Come tutti gli altri investimenti, anche i beni rifugio sono soggetti alle leggi imposte dal mercato, per cui i prezzi salgono e scendono in relazione alla domanda e all’offerta.
Quando si parla di investire in beni rifugio si pensa subito all’oro. La crisi finanziaria europea ed il timore di un crollo dell’impalcatura dell’euro ne hanno fatto schizzare le quotazioni, con una tendenza marcata negli ultimi 8 anni ad una crescita molto sostenuta per effetto di vari fattori anche di tipo geopolitico.

Molti si domandano se ancora conviene investire in oro: con le prospettive negative dei mercati, il caso irrisolto della Grecia ma anche dello stesso debito americano, investire in beni rifugio come l’oro può ancora essere considerato interessante.

Oltre ai metalli preziosi (oro e diamanti), se si vuole investire in beni rifugio si può

impiegare una parte del proprio capitale in opere d’arte, che hanno come caratteristica l’impossibilità di replicarne sul mercato con la creazione di strumenti finanziari.
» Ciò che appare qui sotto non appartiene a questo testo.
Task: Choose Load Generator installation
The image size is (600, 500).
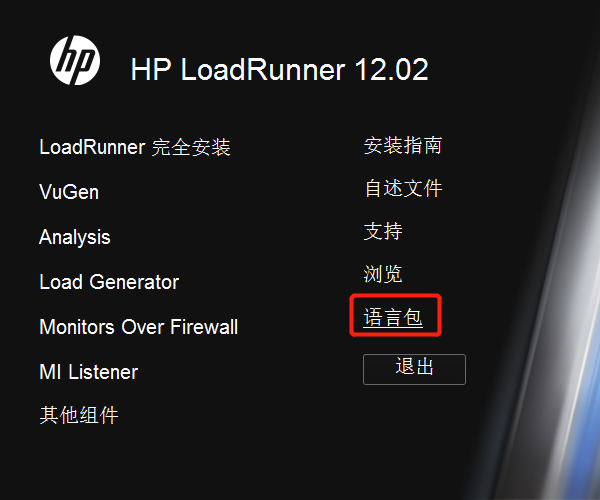Action: (x=109, y=282)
Ovviamente, il valore tende a conservarsi o salire nel tempo, a condizione che al momento dell’acquisto si sia certi di non avere sopravvalutato il costo dell’opera in questione.

Storicamente, anche alcuni titoli di Stato esteri sono utilizzati per investire in beni rifugio nei momenti di tensione dei mercato. Lo sono i Treasuries, ossia i bond americani, nonchè i Bund tedeschi. Essi offrono rendimenti molto bassi (gli Euro Schatz tedeschi a 12 mesi hanno rendimenti addirittura negativi), ma garantiscono in genere il valore dell’investimento effettuato. Tuttavia, non sono privi degli stessi rischi a cui sono esposti anche gli altri bond, oltre che a fattori macroeconomici, come l’inflazione.
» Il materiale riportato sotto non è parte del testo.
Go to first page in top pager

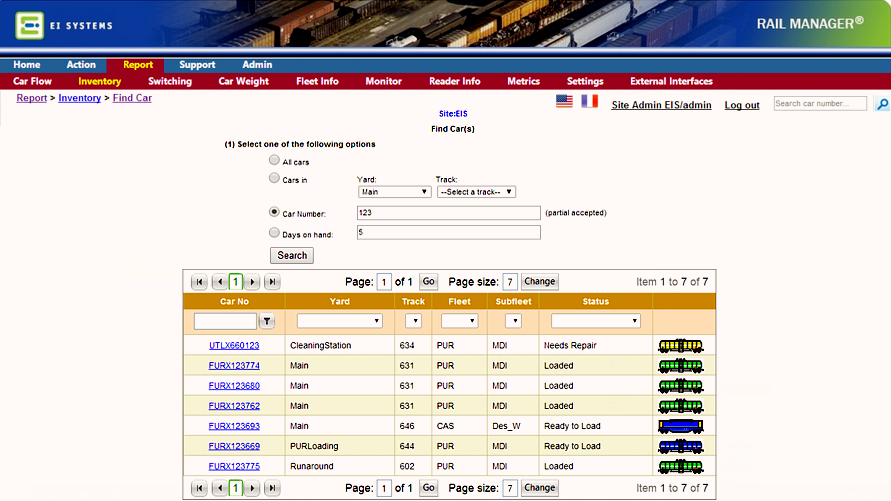coord(199,282)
Per investire in beni rifugo ci si può rivolgere anche alle valute, per le quali valgono le stesse considerazioni per i bond pubblici. Il dollaro funge storicamente da valuta di riserva e, pertanto, acquistare titoli o beni in dollari può servire a mantenere inalterato il valore del proprio investimento. Ma in questo caso il rischio è che, a fronte di una buona performance della divisa americana, scenda il prezzo del bene su cui si è investito. Anche in caso di investimento puramente valutario, sottolineiamo come non esista in teoria moneta al mondo che possa garantire un rifugio sicuro. Bretton Woods insegna.

Chiudiamo con gli investimenti nel mattone. Rappresentano un rifugio non solo sicuro per il risparmiatore italiano, ma anche gradito, trattandosi di un bene di cui si può godere in modo tangibile. Contrariamente al trend storico italiano di una crescita quasi ininterrotta dei prezzi immobiliari, le ultime previsioni parlano di un rischio crollo, fino al 20%, dei valori a breve. Inoltre, l’imposizione di una maggiore tassazione su di essi potrebbe comportare un abbassamento dei prezzi anche nel medio lungo termine,.